====== INFORMATION

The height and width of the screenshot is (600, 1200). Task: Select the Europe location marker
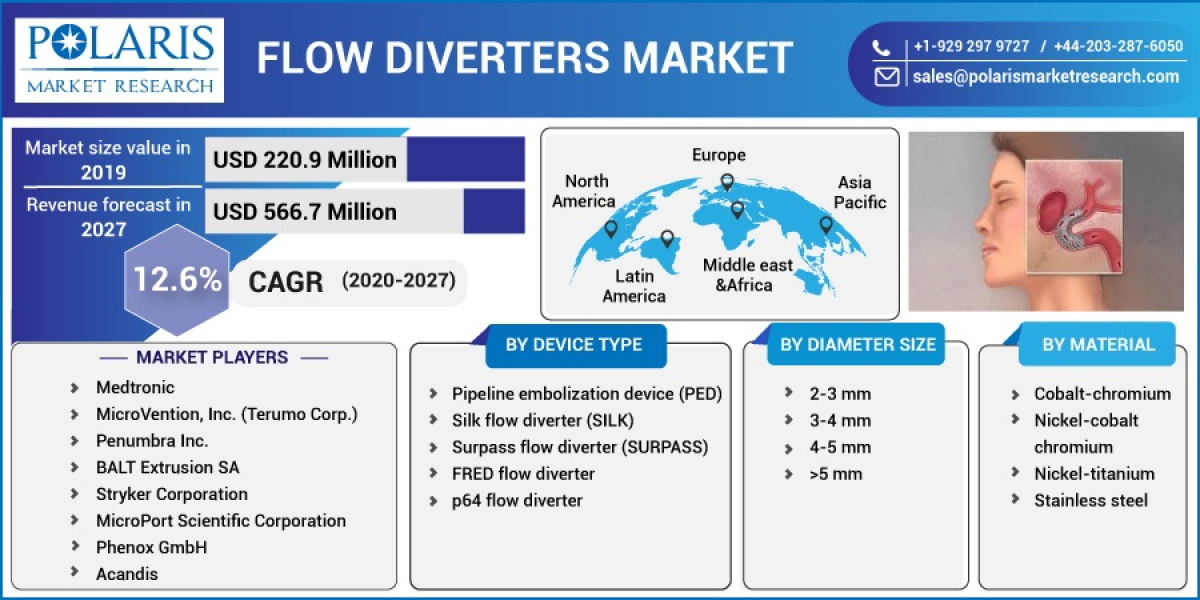[x=727, y=182]
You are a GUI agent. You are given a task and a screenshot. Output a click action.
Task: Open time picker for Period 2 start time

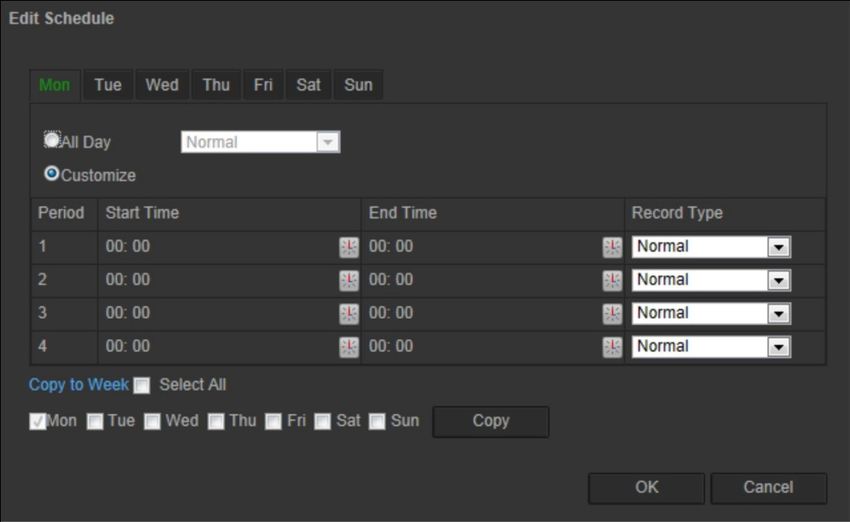(349, 281)
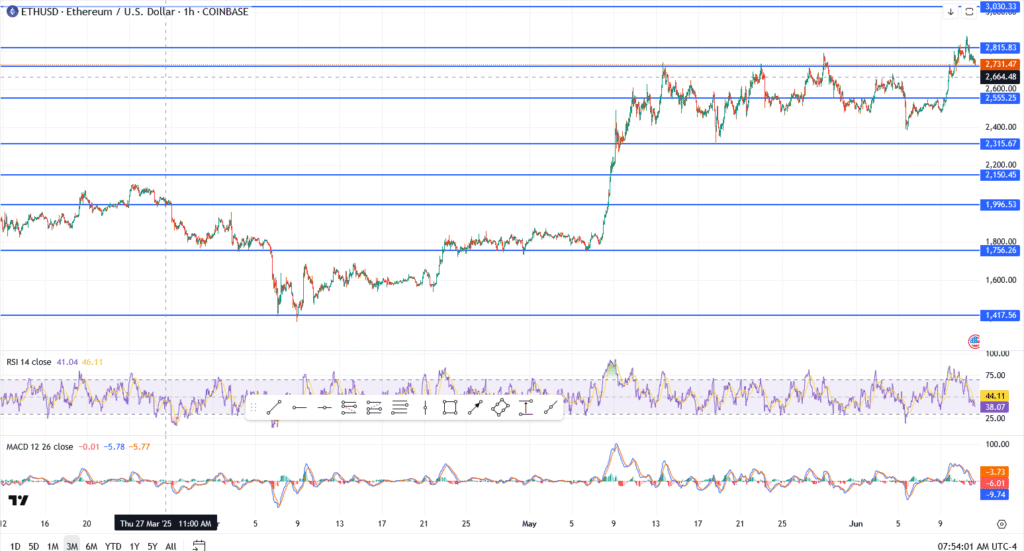Select the Vertical Line tool

pos(425,407)
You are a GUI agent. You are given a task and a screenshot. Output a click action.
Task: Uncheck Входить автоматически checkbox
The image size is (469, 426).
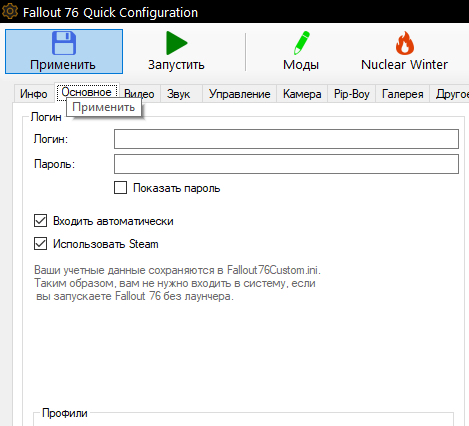pos(40,221)
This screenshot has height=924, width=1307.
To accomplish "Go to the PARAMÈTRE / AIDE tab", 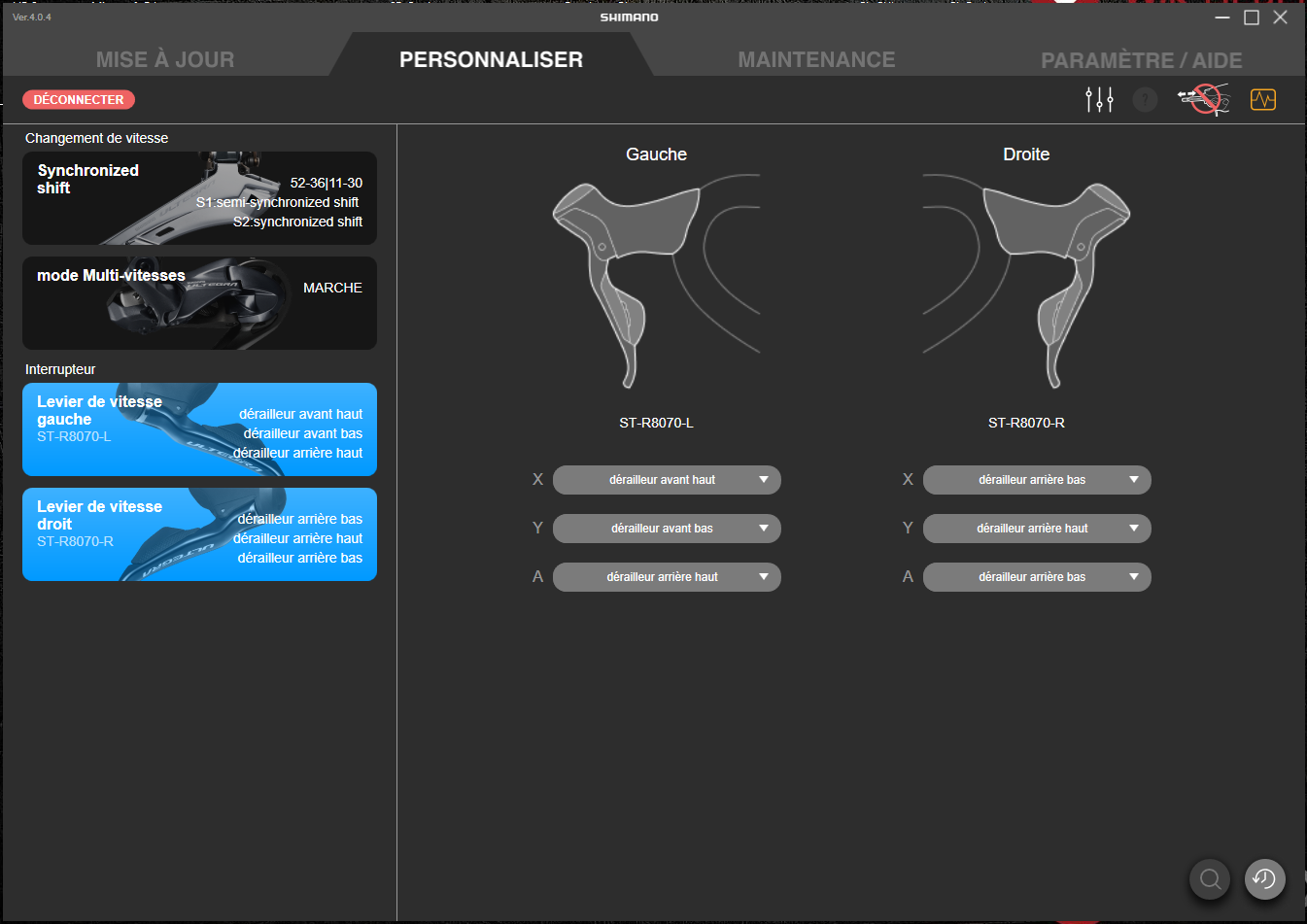I will click(1141, 60).
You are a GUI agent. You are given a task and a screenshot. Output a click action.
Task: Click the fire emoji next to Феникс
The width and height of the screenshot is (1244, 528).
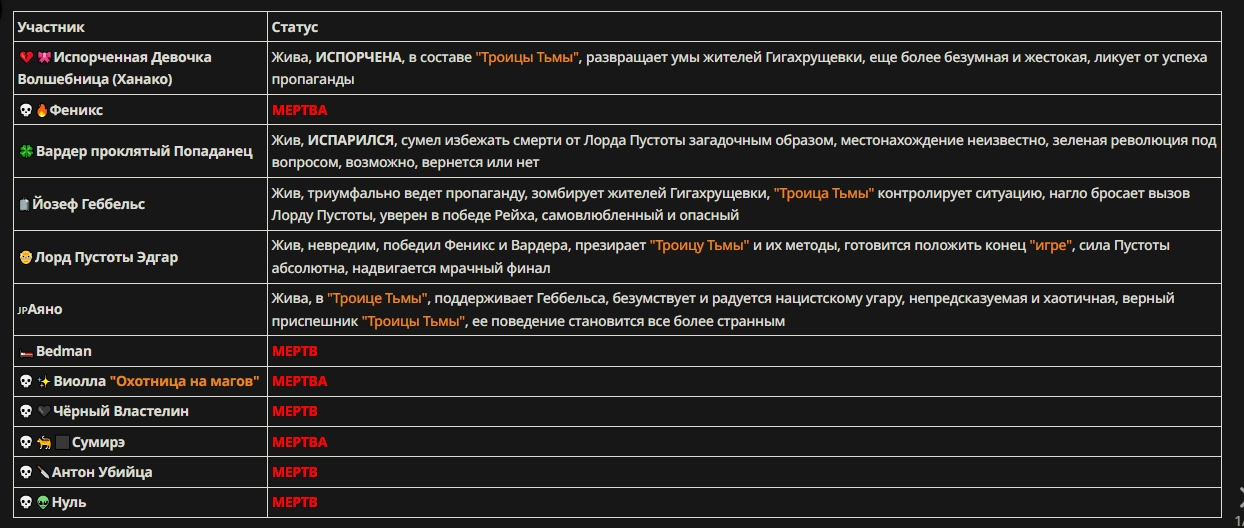click(43, 111)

============

# [YOUR TASK]
Every line from the one with "The width and" through the last line of the material gets printed exactly, and nothing more. Omit the pictures.

# [SOLUTION FOR THIS EXERCISE]
The width and height of the screenshot is (1244, 528).
click(43, 111)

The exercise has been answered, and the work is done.